— BEGIN —

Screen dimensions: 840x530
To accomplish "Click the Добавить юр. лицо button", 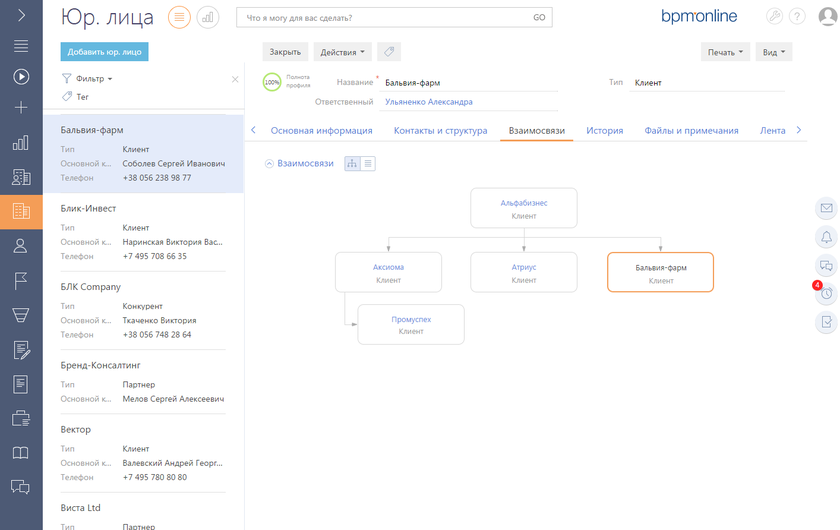I will coord(104,52).
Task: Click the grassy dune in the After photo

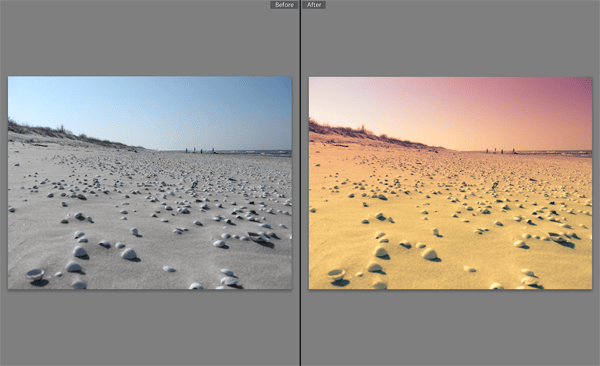Action: [x=365, y=134]
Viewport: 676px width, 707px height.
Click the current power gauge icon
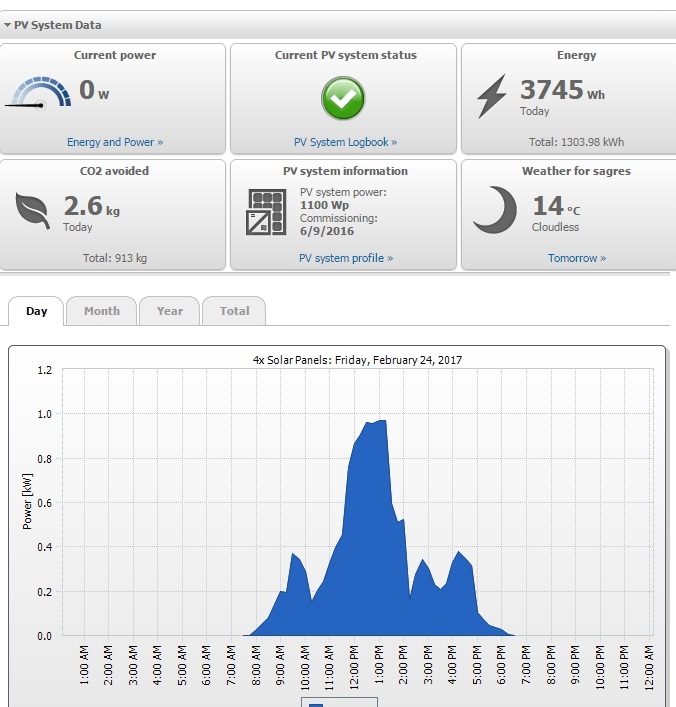coord(38,93)
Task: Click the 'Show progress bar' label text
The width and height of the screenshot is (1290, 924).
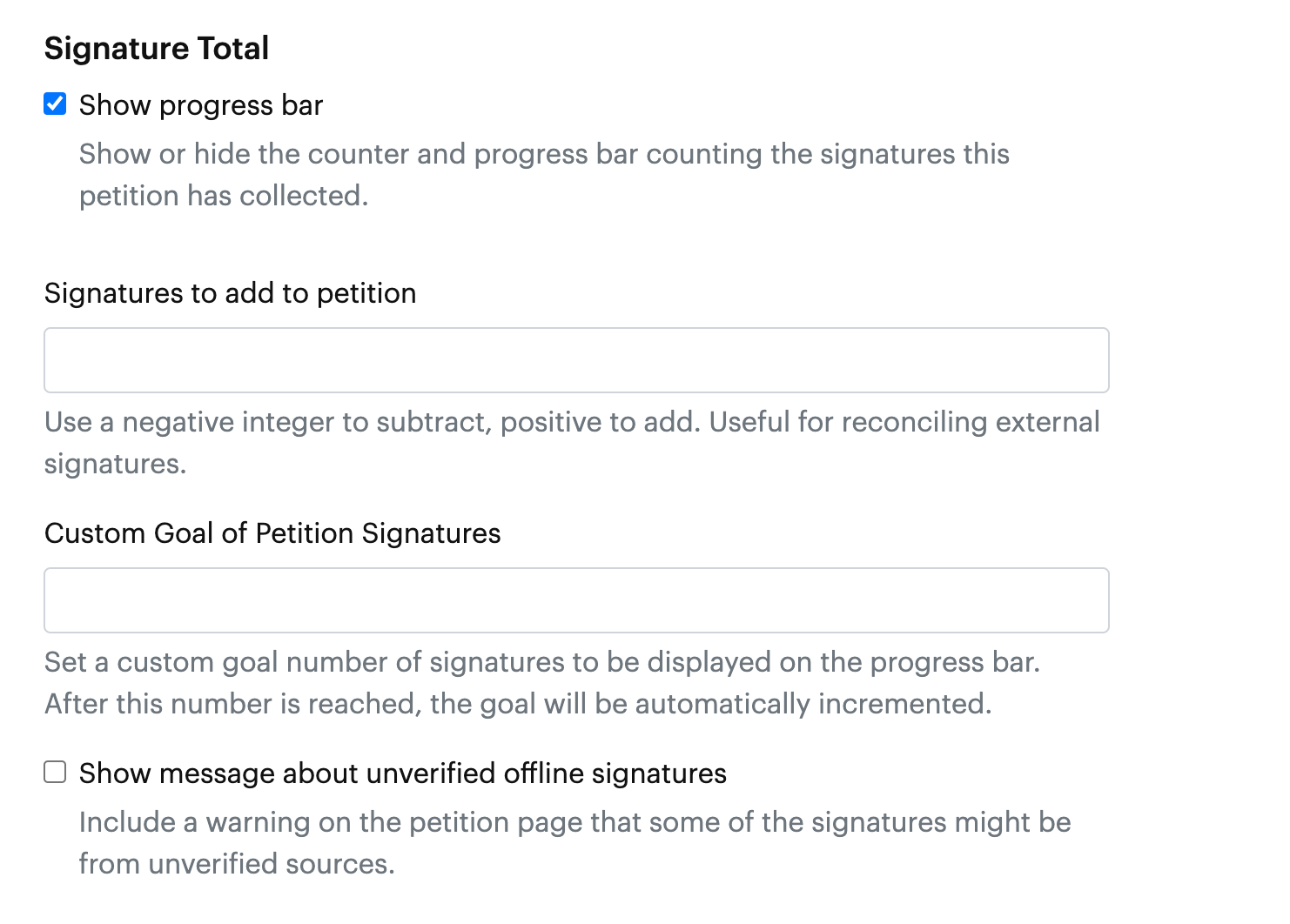Action: (x=201, y=105)
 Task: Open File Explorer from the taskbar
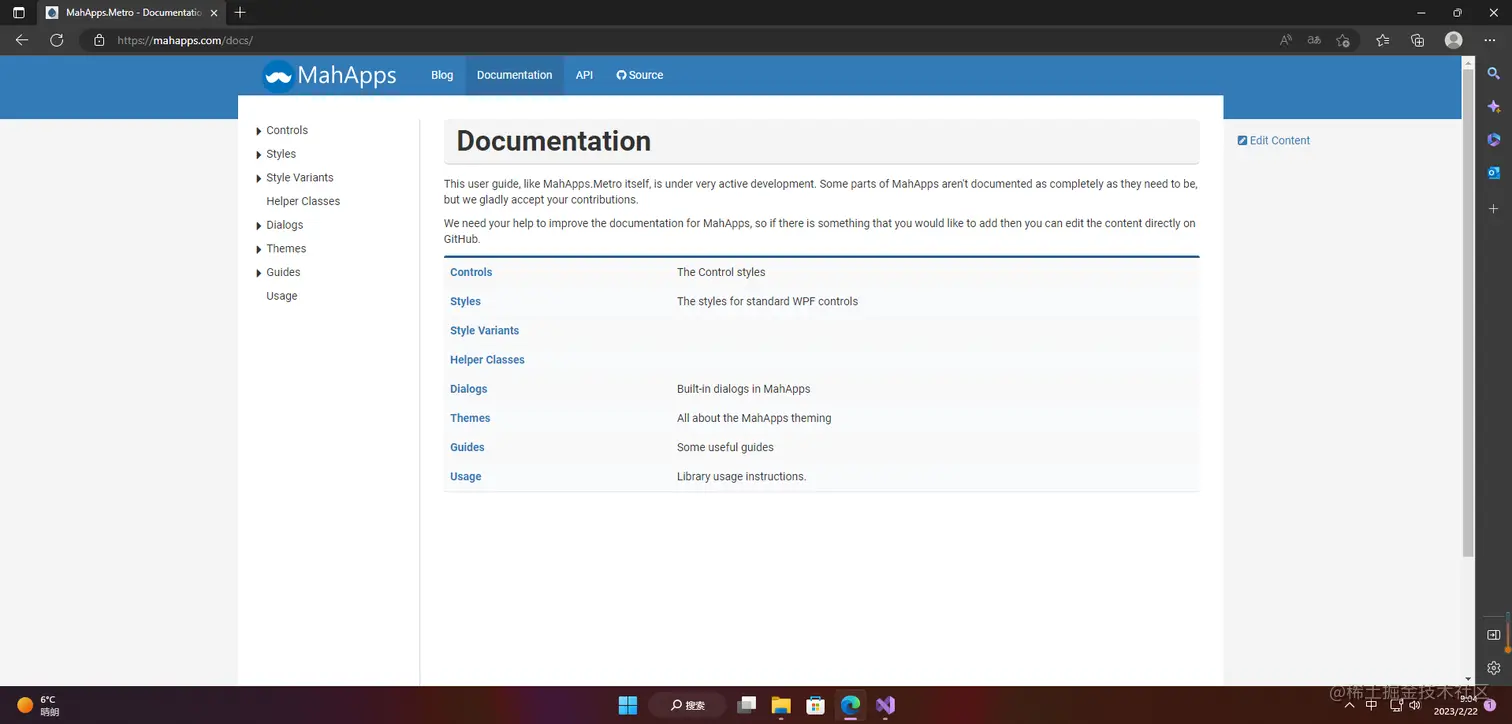781,705
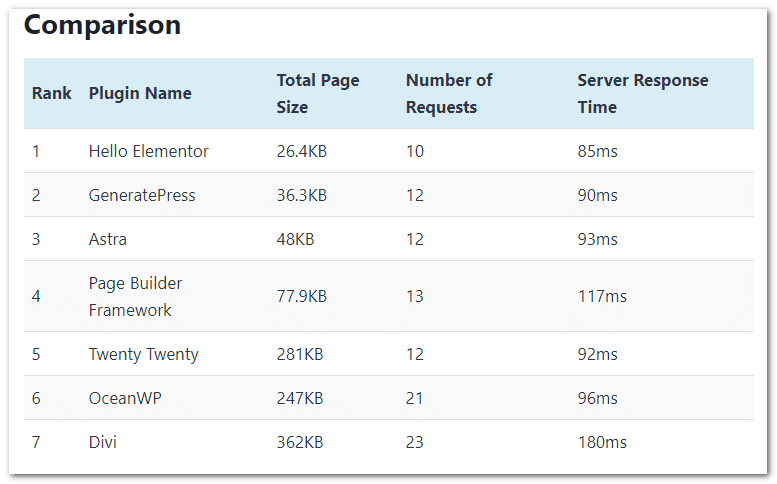The width and height of the screenshot is (777, 484).
Task: Select the 180ms response time cell
Action: pos(602,442)
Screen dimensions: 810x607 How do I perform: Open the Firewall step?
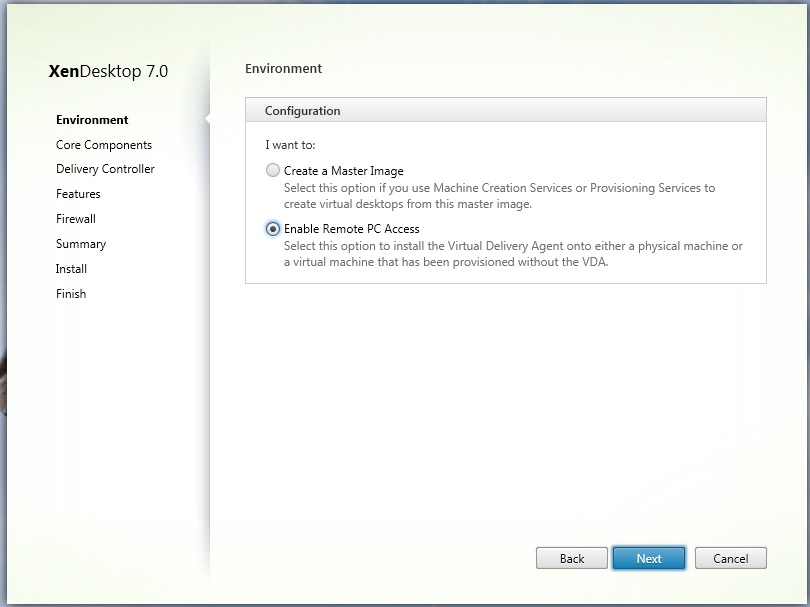coord(76,219)
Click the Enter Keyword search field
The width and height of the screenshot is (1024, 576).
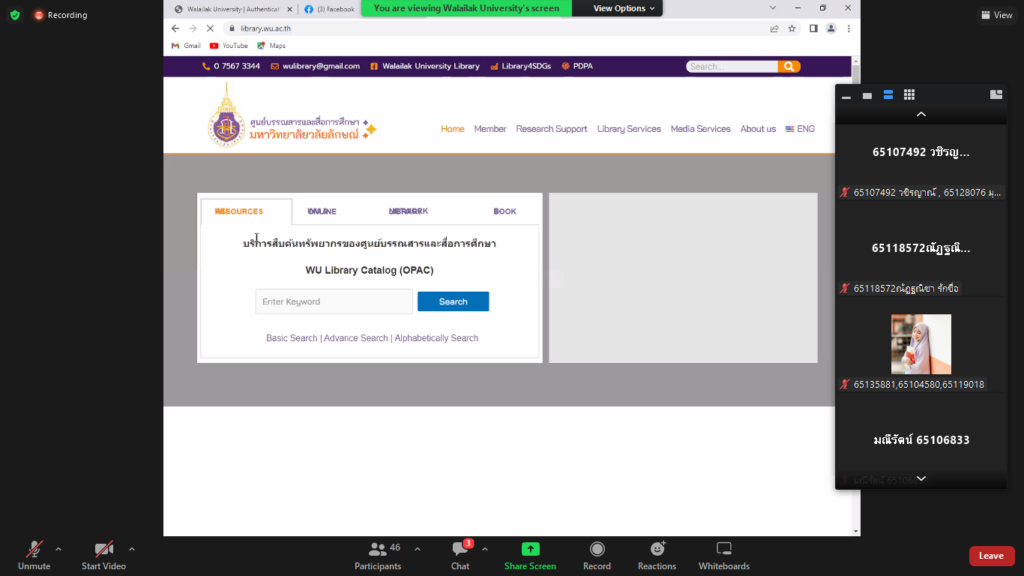coord(334,302)
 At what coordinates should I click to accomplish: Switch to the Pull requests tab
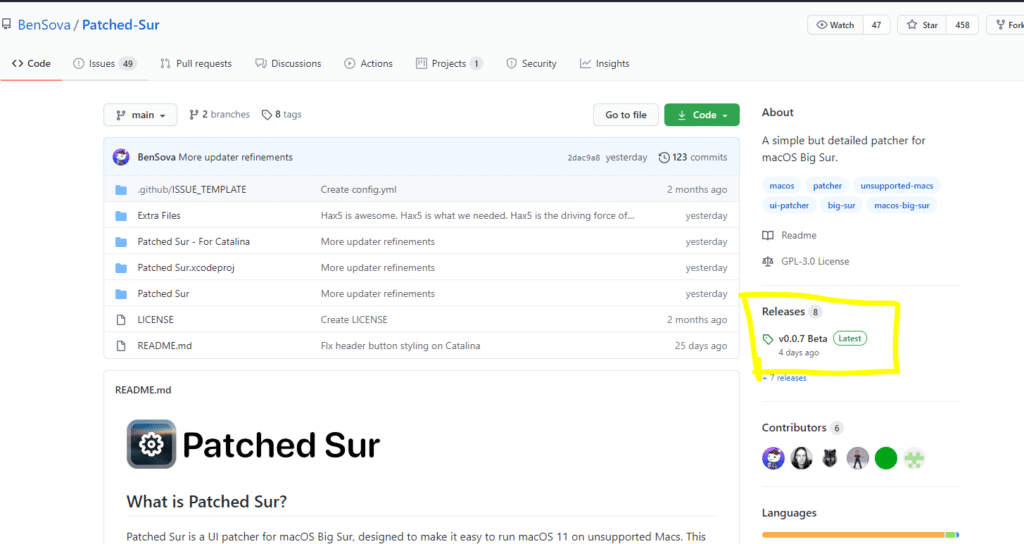point(195,64)
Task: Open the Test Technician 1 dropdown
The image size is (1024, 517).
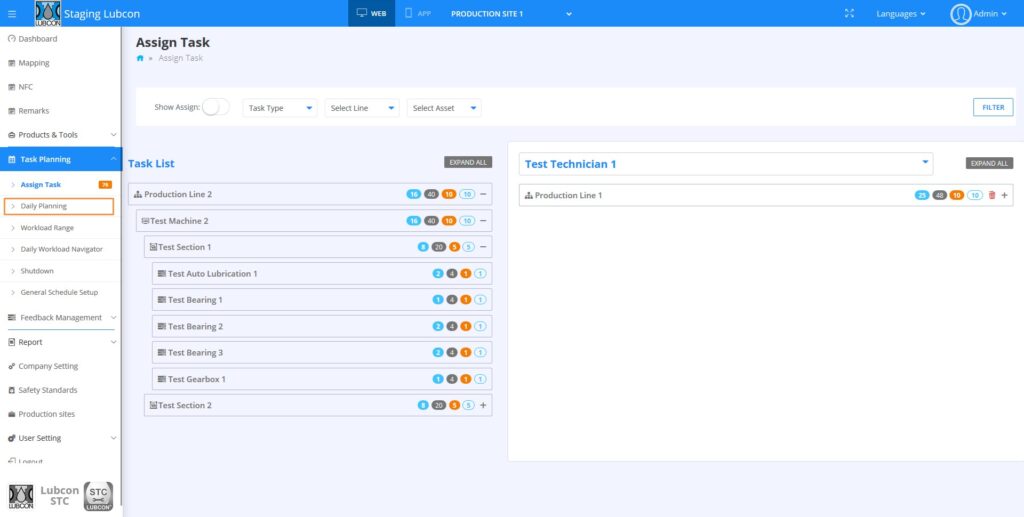Action: click(726, 164)
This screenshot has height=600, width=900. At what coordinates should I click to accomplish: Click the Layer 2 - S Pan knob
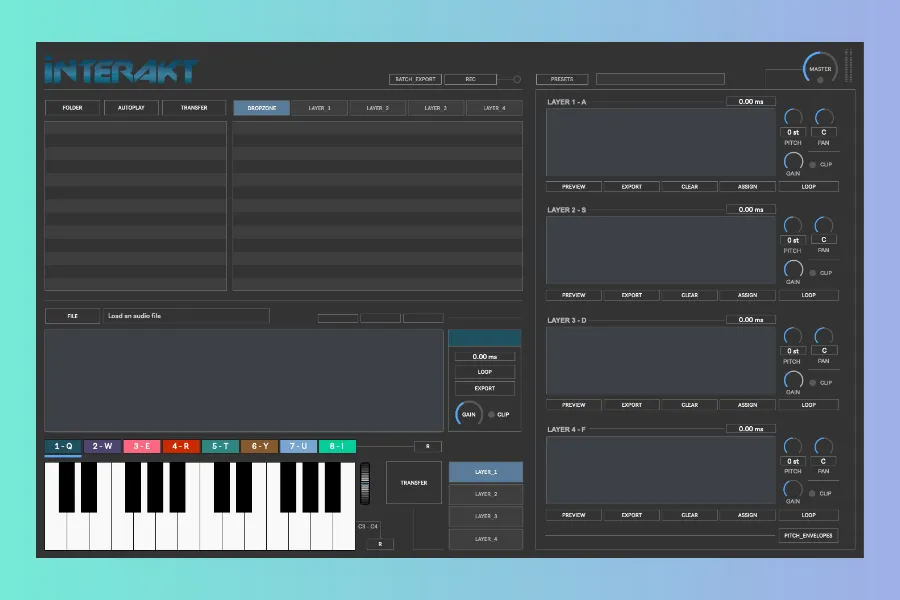(x=824, y=226)
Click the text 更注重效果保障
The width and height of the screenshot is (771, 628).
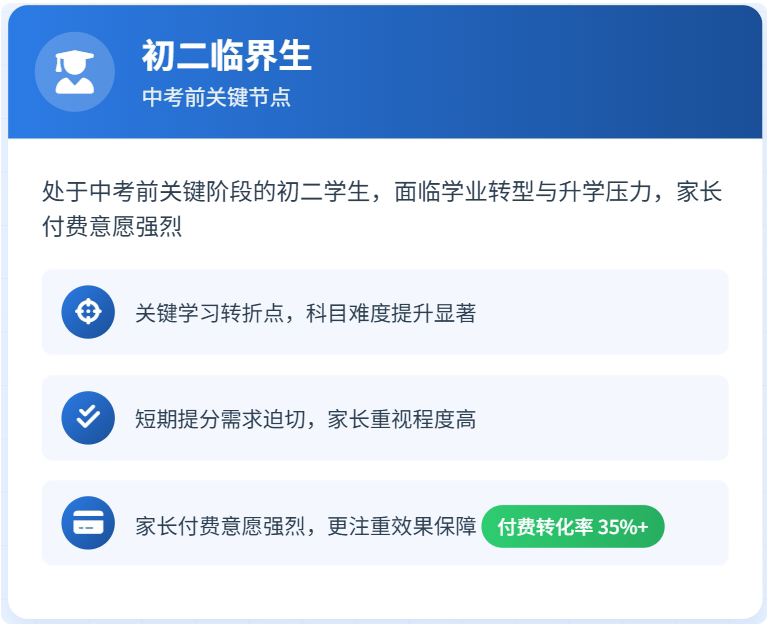pos(402,526)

— END —

### [OBJECTIVE]
Could you repeat the material word for word, starting at the line that contains "Screen dimensions: 810x607" and continuing through the final line, leaving out the pictures?

### [SOLUTION]
Screen dimensions: 810x607 How do I perform: Open the Firewall step?
coord(76,219)
Click the Enter Keyword search field
The width and height of the screenshot is (1024, 576).
coord(334,302)
 At what coordinates should I click to accomplish: Switch to the Pull requests tab
point(195,64)
Task: Open the Test Technician 1 dropdown
The image size is (1024, 517).
Action: click(726, 164)
This screenshot has height=600, width=900. At what coordinates should I click to accomplish: Click the Layer 2 - S Pan knob
(x=824, y=226)
Click the text 更注重效果保障
The width and height of the screenshot is (771, 628).
pos(402,526)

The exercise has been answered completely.